▶ **PROVIDED TEXT**
Edit: Xeon E7320 as suggested by Peter.
Update: I'm not sure whether Matlab's bench takes advantage of just a single CPU core, multiple CPU cores, or also a GPU (OpenCL / CUDA). If it can use GPU acceleration, that would make a huge difference. (Especially if you don't have one at all in your "slow" server).
As discussed in comments, a dual-core Sandybridge laptop is 10x faster on some of the benchmarks, but only 2 or 1.5x faster on some other components. (But I'm not sure if the version of Matlab was controlled for; that thread you linked mentioned that different version of Matlab do a different amount of work in their bench).
The rest of this answer was written with the assumption that your test takes advantage of all your CPU cores (otherwise there's no point using an old many-core machine). But without considering GPU.
I think your CPU is actually a 65nm Core2-based Xeon E7320, not "E3720" (no google hits). What are you comparing against? Your Tigerton CPUs are ancient (about 10 years old), of course they're slow. (Tigerton is the same microarchitecture as Conroe/Merom, first-gen Core2).

▶ **PROBLEMS TO SOLVE**
1. Translate this sentence from the forum answer into Spanish: "If it can use GPU acceleration, that would make a huge difference."
2. Quote the forum answer word for word, from "As discussed in" up to and including "without considering GPU.".

▶ **SUPPLIED RECORDS**
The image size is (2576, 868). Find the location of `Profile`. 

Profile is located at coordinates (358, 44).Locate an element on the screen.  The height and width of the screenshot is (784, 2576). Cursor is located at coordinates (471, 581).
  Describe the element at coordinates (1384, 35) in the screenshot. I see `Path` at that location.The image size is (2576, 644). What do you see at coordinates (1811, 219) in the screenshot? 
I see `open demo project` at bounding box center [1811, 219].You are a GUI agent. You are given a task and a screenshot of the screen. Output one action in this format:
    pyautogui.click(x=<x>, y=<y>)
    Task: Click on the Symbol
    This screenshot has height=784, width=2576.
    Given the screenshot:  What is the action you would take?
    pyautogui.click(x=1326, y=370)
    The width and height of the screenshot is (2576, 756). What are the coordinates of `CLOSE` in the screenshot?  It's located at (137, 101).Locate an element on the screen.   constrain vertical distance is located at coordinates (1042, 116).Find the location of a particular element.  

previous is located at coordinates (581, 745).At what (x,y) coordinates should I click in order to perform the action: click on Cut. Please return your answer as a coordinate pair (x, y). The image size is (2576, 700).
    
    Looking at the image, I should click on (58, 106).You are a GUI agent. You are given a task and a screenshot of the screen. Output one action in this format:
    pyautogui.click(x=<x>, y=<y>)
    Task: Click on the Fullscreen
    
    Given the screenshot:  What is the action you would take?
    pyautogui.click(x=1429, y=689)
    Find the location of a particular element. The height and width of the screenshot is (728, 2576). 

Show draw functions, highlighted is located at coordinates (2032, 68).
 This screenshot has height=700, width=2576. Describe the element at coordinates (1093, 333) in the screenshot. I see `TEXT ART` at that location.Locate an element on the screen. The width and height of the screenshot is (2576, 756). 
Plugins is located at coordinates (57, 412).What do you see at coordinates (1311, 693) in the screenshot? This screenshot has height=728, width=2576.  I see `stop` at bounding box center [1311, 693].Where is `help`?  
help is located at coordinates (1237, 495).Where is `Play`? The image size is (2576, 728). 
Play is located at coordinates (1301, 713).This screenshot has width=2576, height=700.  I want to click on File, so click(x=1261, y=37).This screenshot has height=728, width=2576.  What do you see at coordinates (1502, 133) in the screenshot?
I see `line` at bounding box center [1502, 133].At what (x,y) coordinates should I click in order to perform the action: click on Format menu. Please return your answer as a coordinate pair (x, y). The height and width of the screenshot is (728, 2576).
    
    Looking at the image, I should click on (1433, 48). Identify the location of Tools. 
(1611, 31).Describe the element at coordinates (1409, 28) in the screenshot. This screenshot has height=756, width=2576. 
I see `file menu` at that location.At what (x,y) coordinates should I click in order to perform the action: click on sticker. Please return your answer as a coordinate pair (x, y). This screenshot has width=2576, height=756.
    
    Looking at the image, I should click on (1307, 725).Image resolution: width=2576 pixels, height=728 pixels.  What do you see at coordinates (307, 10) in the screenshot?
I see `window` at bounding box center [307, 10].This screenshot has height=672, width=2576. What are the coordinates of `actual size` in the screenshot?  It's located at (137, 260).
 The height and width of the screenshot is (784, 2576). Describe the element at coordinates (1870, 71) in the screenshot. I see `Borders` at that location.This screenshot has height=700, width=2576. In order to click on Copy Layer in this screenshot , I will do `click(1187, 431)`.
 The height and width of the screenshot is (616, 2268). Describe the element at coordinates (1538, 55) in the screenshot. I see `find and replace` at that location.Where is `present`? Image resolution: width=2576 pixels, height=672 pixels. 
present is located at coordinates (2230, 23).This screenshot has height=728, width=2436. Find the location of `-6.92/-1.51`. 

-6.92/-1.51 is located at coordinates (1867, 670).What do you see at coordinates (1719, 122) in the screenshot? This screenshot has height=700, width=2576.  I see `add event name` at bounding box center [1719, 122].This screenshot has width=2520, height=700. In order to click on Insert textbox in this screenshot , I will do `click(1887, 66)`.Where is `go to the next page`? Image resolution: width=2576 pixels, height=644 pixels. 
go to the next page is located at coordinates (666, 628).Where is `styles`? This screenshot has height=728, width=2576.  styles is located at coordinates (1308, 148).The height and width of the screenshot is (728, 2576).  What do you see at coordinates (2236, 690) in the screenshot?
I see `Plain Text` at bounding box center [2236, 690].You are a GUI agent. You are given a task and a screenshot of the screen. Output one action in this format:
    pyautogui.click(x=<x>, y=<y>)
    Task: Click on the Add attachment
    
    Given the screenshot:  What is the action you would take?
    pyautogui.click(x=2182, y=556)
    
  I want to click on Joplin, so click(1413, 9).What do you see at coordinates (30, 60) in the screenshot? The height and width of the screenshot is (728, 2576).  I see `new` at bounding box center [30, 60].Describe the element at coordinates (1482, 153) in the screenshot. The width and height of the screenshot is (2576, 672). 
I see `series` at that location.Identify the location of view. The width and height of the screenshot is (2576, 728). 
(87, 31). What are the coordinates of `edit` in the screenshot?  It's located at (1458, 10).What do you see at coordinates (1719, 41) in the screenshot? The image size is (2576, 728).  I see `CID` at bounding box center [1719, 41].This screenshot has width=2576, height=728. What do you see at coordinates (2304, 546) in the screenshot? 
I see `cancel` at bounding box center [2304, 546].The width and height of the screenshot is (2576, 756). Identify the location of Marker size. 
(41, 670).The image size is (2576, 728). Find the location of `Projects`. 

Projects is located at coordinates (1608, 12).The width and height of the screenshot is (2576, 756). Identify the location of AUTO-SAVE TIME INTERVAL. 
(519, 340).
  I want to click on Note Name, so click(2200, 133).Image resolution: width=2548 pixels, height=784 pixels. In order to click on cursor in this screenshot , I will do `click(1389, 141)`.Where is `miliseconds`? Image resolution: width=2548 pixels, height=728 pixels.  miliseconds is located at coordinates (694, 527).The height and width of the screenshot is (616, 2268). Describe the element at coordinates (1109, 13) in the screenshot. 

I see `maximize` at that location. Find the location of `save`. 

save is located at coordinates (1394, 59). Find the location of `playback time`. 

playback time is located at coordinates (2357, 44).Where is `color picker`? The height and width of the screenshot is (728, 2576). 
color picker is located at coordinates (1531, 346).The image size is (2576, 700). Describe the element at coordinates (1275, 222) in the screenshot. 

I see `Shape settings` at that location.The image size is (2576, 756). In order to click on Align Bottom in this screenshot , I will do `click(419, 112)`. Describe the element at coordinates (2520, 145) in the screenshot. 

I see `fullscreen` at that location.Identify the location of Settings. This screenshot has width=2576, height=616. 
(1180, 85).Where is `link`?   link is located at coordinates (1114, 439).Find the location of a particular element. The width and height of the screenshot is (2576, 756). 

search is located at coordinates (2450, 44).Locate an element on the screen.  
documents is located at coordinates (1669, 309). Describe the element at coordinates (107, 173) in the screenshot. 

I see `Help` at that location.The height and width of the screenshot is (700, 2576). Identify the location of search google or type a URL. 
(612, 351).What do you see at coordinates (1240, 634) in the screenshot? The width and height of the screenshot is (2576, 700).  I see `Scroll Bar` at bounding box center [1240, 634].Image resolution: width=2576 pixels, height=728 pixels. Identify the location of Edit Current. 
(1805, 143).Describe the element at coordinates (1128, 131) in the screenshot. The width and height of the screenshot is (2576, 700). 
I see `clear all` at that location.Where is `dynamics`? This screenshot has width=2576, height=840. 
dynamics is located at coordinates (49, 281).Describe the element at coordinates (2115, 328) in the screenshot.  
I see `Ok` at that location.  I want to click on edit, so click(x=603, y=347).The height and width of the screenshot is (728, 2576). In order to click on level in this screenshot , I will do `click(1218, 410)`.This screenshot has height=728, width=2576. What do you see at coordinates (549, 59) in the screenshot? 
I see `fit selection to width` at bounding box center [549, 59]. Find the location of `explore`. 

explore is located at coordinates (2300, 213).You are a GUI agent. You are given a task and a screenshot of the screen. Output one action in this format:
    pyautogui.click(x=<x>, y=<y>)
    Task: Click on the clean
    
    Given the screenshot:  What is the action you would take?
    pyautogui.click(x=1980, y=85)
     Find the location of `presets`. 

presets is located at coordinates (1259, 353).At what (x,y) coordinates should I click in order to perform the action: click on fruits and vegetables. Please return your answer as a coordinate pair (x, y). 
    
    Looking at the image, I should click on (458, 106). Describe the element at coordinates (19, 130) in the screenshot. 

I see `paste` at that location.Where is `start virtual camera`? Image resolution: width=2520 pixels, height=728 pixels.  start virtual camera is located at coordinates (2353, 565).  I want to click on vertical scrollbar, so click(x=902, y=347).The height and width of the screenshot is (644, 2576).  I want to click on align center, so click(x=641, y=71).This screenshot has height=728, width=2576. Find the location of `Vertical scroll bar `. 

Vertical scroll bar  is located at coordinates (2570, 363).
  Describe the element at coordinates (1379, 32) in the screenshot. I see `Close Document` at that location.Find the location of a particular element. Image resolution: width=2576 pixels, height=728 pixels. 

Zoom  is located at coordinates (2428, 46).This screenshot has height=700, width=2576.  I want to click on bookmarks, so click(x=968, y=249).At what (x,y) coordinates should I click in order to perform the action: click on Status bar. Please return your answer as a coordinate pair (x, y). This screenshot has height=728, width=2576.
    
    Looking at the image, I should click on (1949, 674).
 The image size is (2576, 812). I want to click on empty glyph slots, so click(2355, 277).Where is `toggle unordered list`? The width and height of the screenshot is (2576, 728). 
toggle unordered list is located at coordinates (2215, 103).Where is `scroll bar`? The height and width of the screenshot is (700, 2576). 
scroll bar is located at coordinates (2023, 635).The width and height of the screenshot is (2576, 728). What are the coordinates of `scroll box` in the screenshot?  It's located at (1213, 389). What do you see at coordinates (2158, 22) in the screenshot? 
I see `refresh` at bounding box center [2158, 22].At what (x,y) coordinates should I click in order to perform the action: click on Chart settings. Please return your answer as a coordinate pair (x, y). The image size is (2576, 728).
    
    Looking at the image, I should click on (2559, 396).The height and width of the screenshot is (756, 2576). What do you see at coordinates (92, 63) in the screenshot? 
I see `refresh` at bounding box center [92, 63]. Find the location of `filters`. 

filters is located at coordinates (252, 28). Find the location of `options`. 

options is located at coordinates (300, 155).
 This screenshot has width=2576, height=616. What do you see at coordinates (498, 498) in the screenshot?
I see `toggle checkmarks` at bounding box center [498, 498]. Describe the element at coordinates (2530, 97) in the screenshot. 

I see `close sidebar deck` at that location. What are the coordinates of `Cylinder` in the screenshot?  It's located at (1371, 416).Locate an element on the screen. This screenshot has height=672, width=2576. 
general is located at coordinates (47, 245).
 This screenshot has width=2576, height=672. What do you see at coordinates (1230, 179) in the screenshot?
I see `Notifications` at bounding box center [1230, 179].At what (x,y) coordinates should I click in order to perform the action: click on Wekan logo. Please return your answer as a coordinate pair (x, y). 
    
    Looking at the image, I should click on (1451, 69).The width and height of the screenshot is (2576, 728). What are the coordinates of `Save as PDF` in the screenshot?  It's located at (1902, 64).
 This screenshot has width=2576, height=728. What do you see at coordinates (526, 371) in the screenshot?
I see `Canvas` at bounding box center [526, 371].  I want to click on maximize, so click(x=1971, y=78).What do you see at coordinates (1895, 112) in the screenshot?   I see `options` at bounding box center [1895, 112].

▶ **RESULTS IN ORDER**
1. Si puede usar aceleración por GPU, eso marcaría una diferencia enorme.

2.
As discussed in comments, a dual-core Sandybridge laptop is 10x faster on some of the benchmarks, but only 2 or 1.5x faster on some other components. (But I'm not sure if the version of Matlab was controlled for; that thread you linked mentioned that different version of Matlab do a different amount of work in their bench).
The rest of this answer was written with the assumption that your test takes advantage of all your CPU cores (otherwise there's no point using an old many-core machine). But without considering GPU.